5. With a sharpie, label your jars on the glass (not the cap) with your name, date, species and lab section.

 

6. All cultures will be available for your observation in the following weeks. Your instructors can tell you where they will be kept.

 

Part D: Score rooting of Chrysanthemums stem cuttings and herbaceous placed in Zone 16 three weeks ago. Mums have been moved to Zone 21. Leaf cuttings are still in Zone 16

1.      Score the mums using the data sheet provided to your lab group to record your data. Turn in your data at end of lab. You may pot up any cuttings you wish to keep and place on bench where potted up plants are kept.

 

2.   Check your leaf cuttings for rooting by gently pulling on the cutting. If there is resistance, score the cutting as rooted. Use the data sheet provided to your group to record your data. Turn in at end of lab.
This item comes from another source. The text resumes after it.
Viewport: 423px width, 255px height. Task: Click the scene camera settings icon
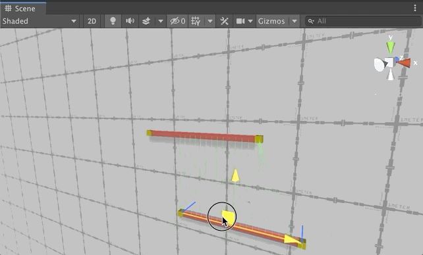pyautogui.click(x=240, y=21)
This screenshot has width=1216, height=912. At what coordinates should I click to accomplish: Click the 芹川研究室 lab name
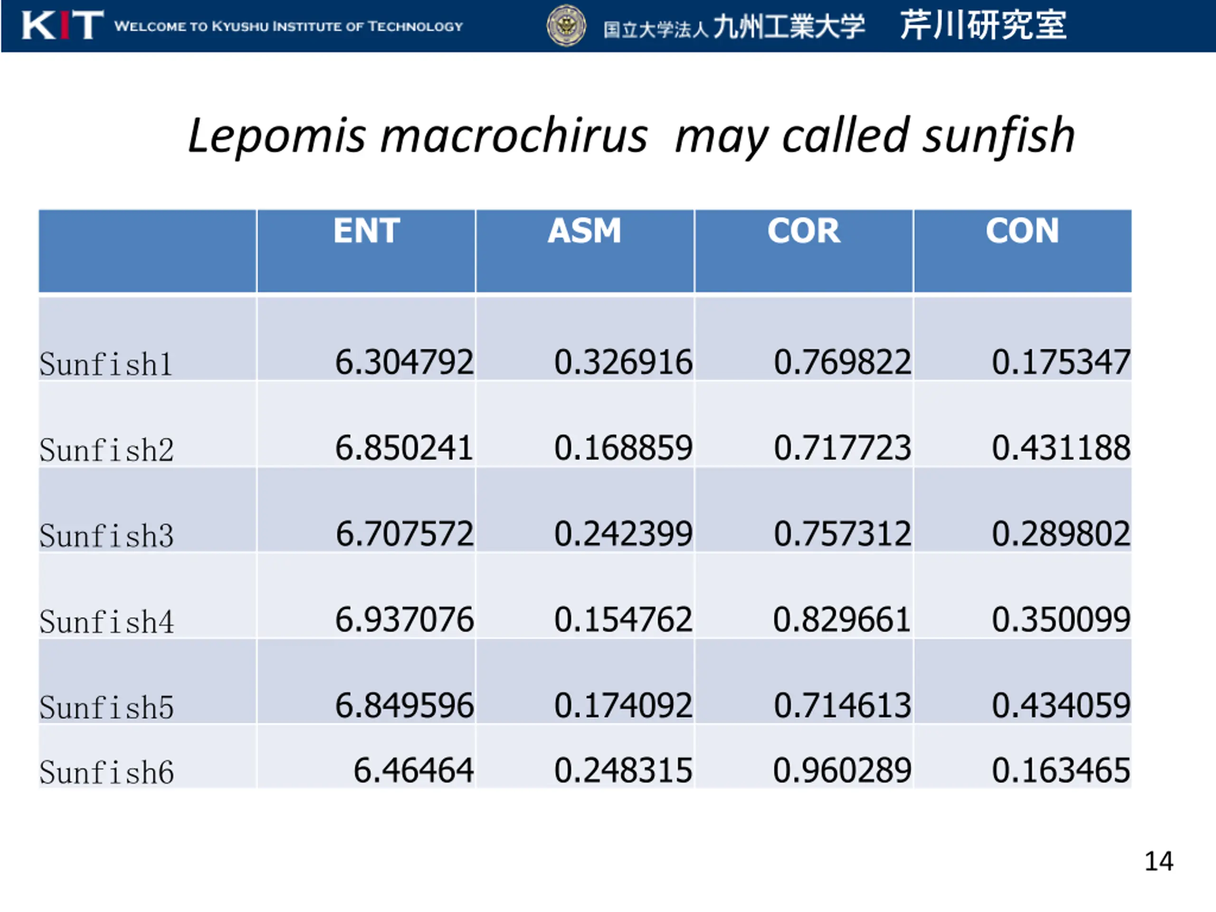click(x=983, y=25)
If all the cuttings in a market pack have rooted, please move the market pack to Zone 21 to the bench designated for your lab section. When shoots form on the leaf cuttings, you may pot up what cuttings you wish to keep

 

Part E: Score germination rates of Redbud and Honeylocust seeds planted three weeks ago and placed on heating mats in Zone 21

Use the data sheet provided to your group to record your data. Turn in at end of lab. You may pot up any seedlings you wish to keep and place on the Zone 21 bench where potted up plants are kept.